An article of memory

Discussions of new films, books, television shows, and media indirectly related to magic and magicians. For example, there may be a book on mnemonics or theatrical technique we should know or at least know about.
Dennis Kyriakos
Posts: 45
Joined: January 30th, 2008, 12:00 pm
Location: New York City

An article of memory

Postby Dennis Kyriakos » March 19th, 2005, 7:59 am

An interesting article for those learning or using a mem deck.

http://slate.msn.com/id/2114925/?GT1=6208

Enjoy

James Foster
Posts: 103
Joined: March 18th, 2008, 2:11 pm

Re: An article of memory

Postby James Foster » March 25th, 2005, 3:40 pm

I've read this article and it's astonishing. I've also checked out some other materials which focus on these memory experts. However, I wonder if their approach is suitable for those memorizing a deck of cards for performance use.

Much of the literature on memorized deck work focuses on the both the order of the deck as well as the association between a position (say, #41) and a card. While the approaches that the memory experts use to memorize 4 or more decks of cards may work for their competitions, there seems to be a difference. I'm pretty certain their techniques wouldn't provide for an immediate answer to which card was in a specific position.

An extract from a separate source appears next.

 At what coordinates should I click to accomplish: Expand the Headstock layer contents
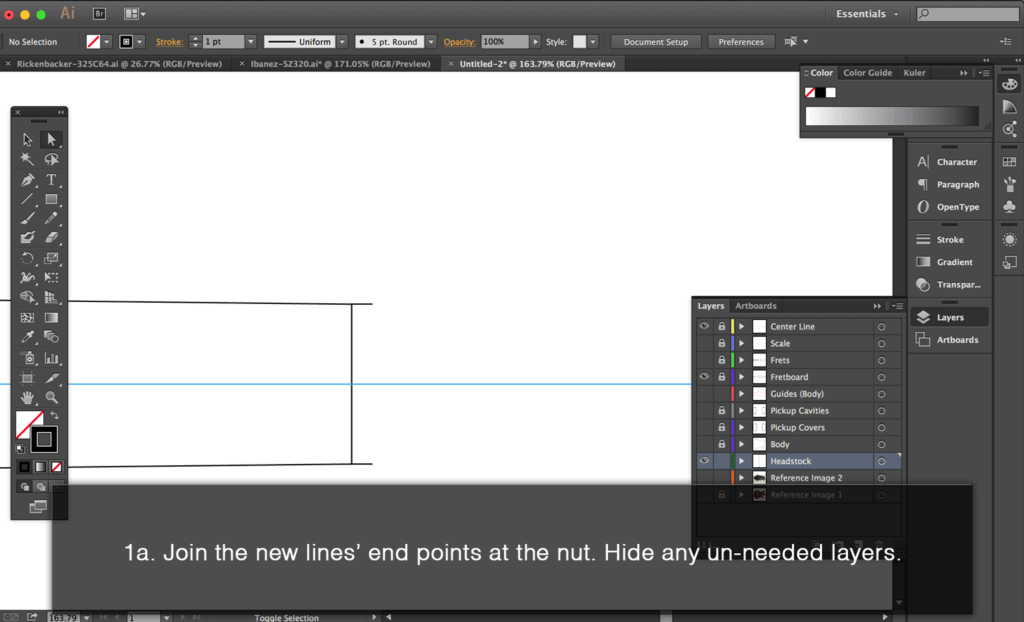[x=741, y=461]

It's just not the focus of their techniques.

Nonetheless, their skills are amazing and certainly should provide some reassurance that our memory can be trained.

Guest

Re: An article of memory

Postby Guest » March 26th, 2005, 2:07 am

Originally posted by James Foster:
... I wonder if their approach is suitable for those memorizing a deck of cards for performance use.
...I'm pretty certain their techniques wouldn't provide for an immediate answer to which card was in a specific position.
It's possible, actually quite easy, to immediately name the card at any specific position.
When you commit your "journey" to memory, you just have to remember the sequence number of each step. For example, in my "journey", I know that the bookshelf is the 12th step, the fridge is number 22, the bathtub is 25, etc.
So if I want to know, say, the 24th card, I just instantly recall the scene that was happening at the bookshelf. If Salvador Dali was playing the guitar, I know that the 23rd and 24th cards are the 6 of diamonds and the 5 of clubs, respectively.
It's a bit more difficult if you start with the card's name, and locate its position. If I need the king of diamonds, I have to recall the location of Bill Gates (or the computer) along the journey. If he was in the hallway, I know that the KD is the 25th card.
Of course, if you always use the same stack, after some time you won't need to use any mnemonics anymore, as the cards and positions will naturally become ingrained in your memory. :whack:

For anyone who hasn't tried the "journey system", I strongly recommend it. Within a few days, I could memorize a shuffled deck in under 5 minutes. Something like a shopping list of 50 or so items is even easier.
I've been demonstrating it in my classes recently--one woman told me the other day, "You're like Jesus Christ!" :confused:

CHRIS
Posts: 678
Joined: January 31st, 2008, 12:00 pm
Location: las vegas

Re: An article of memory

Postby CHRIS » March 26th, 2005, 7:04 am

Hey, I didn't know that Austria ranks number one in memory. That's nice ot hear that we are good at something else than skiing :-)

BTW. I offer several memory ebooks, one by Dominic O'Brien.

Chris....

James Foster
Posts: 103
Joined: March 18th, 2008, 2:11 pm

Re: An article of memory

Postby James Foster » March 26th, 2005, 7:34 am

Originally posted by Mito:
It's possible, actually quite easy, to immediately name the card at any specific position.
Thanks for the clarification. I didn't understand that a "stop" on the journey was associated with a "number".